* Work to be completed *
Quote the lines from the one containing "You are a GUI" through the one containing "the Stark Industries", word for word, and nothing else.

* Material for the task *
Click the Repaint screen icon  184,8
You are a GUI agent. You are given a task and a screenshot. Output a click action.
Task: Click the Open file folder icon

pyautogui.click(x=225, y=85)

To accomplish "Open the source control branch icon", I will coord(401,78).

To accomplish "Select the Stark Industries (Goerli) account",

--

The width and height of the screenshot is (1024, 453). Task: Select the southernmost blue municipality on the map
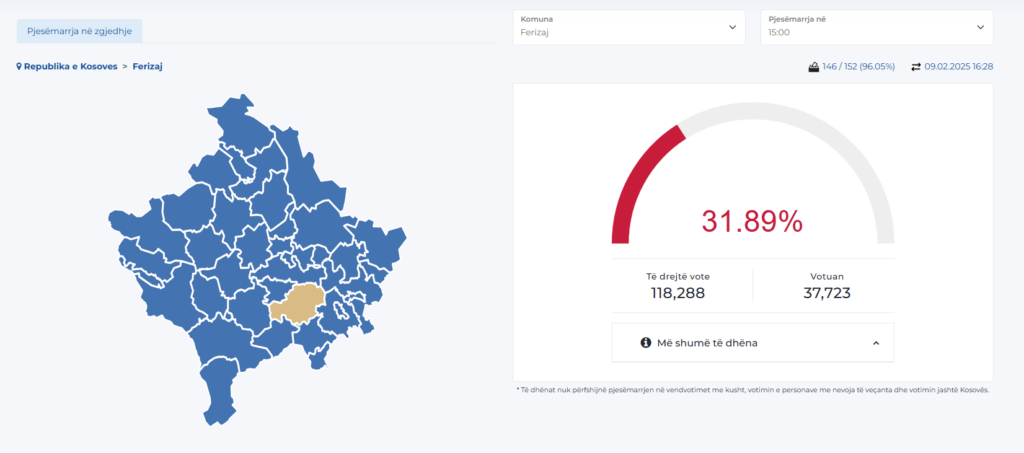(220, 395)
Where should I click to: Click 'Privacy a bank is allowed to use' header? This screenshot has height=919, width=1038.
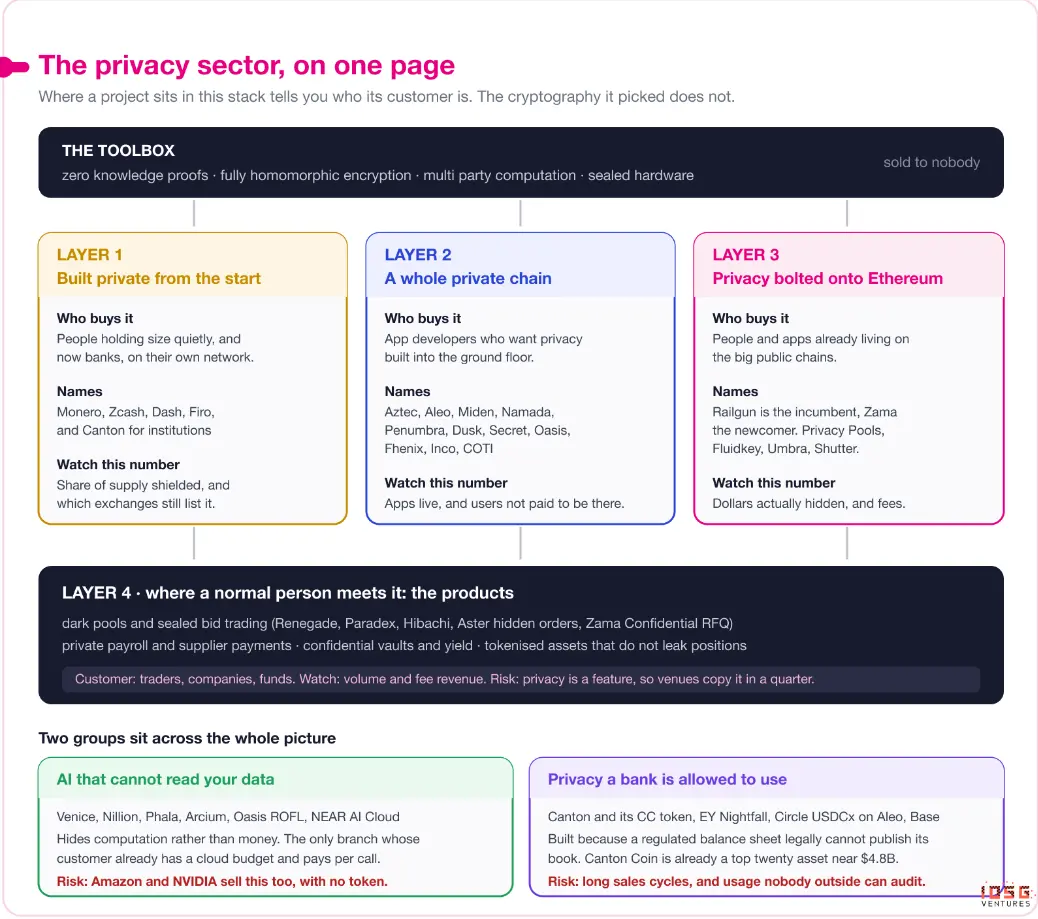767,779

* Response to this task *
You are a GUI agent. You are given a task and a screenshot. Output a click action.
Task: Click the Open file folder icon

pyautogui.click(x=225, y=85)

To accomplish "Open the source control branch icon", I will coord(401,78).

To accomplish "Select the Stark Industries (Goerli) account",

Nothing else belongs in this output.